Me on the Bart Trail
Winding across the desert, the trail drops into a small valley that it follows up, winding and twisting as it traverses the slope above the narrow valley bottom, to break over the top of the hill onto a barren black plain. The rocks have a fired black look.

The line rolls across the blackened moon scape to pass a spot where a quad or jeep has accessed this plain and decided it was a good idea to rip off a few cookies. The black reptilian looking surface broken with large white swirls.

The trail merges with a double track to follow it for a hundred feet then peals off to take on a more challenging section of trail.

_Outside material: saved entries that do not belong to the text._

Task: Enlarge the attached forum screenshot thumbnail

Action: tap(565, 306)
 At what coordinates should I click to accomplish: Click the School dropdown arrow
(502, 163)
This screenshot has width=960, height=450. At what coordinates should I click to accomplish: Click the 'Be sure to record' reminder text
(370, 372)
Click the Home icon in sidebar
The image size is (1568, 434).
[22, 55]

A little climbing to the top of the ridge, a saddle between two peaks, where I stopped to look over the lay of the land and saw a rider on the top of a ridge, across from me. I watched as four riders appeared and rode down the ridge to cross over to the back side and disappear from view.

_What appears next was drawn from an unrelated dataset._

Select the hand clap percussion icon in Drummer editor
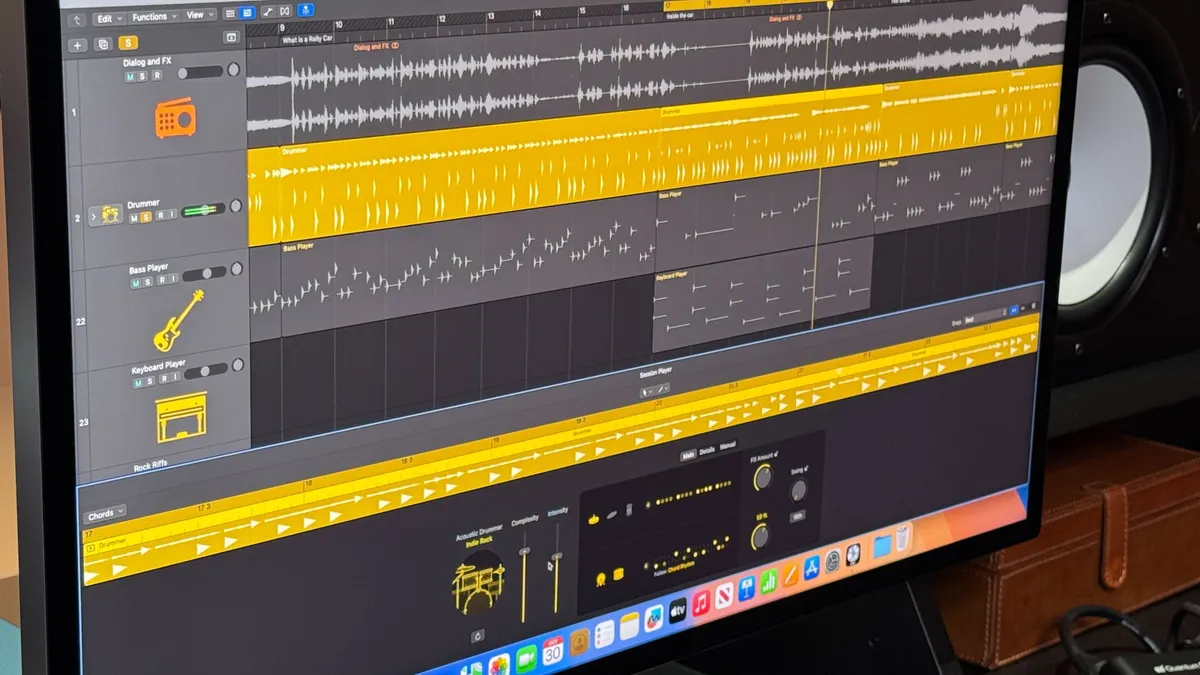The height and width of the screenshot is (675, 1200). tap(628, 511)
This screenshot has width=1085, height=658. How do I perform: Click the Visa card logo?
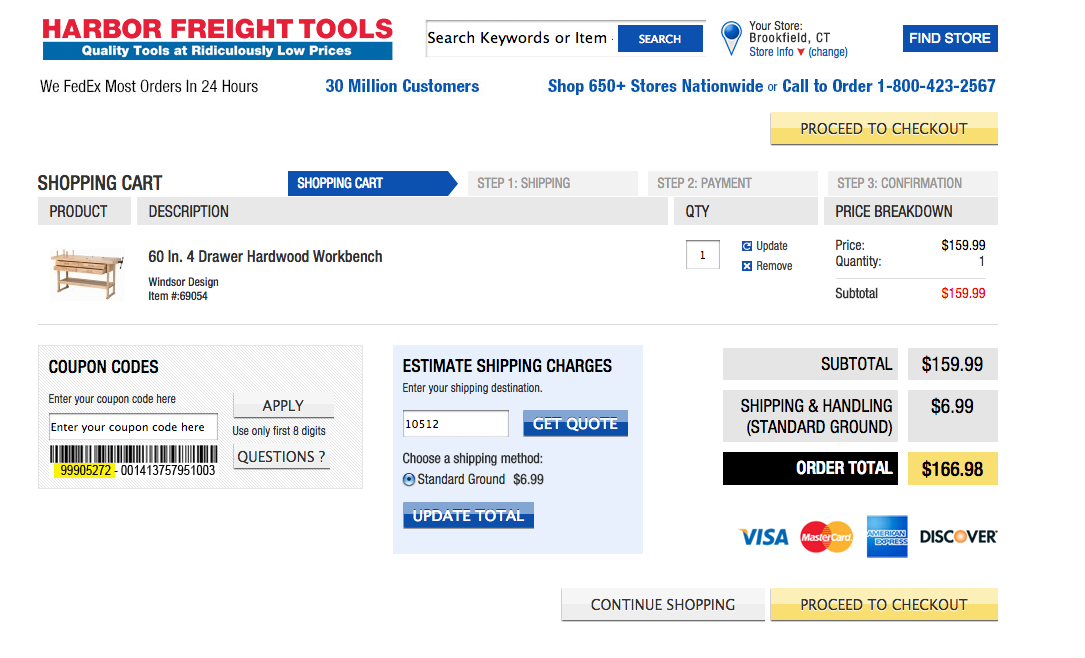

I turned my attention back to the trail that ran across the exposed surface of the hillside, riding around the mountain, the trail presented a descent.

The line ran downhill at a moderately steep grade with some rocky drops and twisting transitions until it rolled out onto a double track.

The trail was not obvious to me so I followed the mountain bike tire prints in the dirt that led up the double track.

There was a line that diverged from the double track to present a large rock roll, the approach and exit both filled in with well placed stones

I followed the double track that dropped into a wash, the track turned to follow the wash, soft gravel interspersed with chunky sections of rubble.

I was grinding my way up the wash when I rounded a bend to find a guy in a small encampment, that was set up in the wash.

He had his back to me as I rode up, intent on a machine that was buzzing away. A cloud of dust hung over the machine as he dumped some dirt in the top.

He was somewhere in his late thirties to mid forties. Thin and clean shaven, he did not look like I would have though a miner would look, he was wearing a dark gray tee shirt with light colored cargo pants that had been cut off just below the knees, he had on high topped lace up boots with a large brimmed straw hat, that seemed rather tall, planted his head.

I hollered out "hi" as he turned in a start.

He responded to my greeting and I asked if he had seen any other bikers, he said he had not but had heard a couple up on the hill behind us.

I asked what he was doing and he said he was looking for Jimmy Hoffa.

Seems like it would be pretty hard to identify him after all these years, I replied.

He laughed and said I'm look-in for some go-old.

I asked how he was doing and he said I'm do-in all right.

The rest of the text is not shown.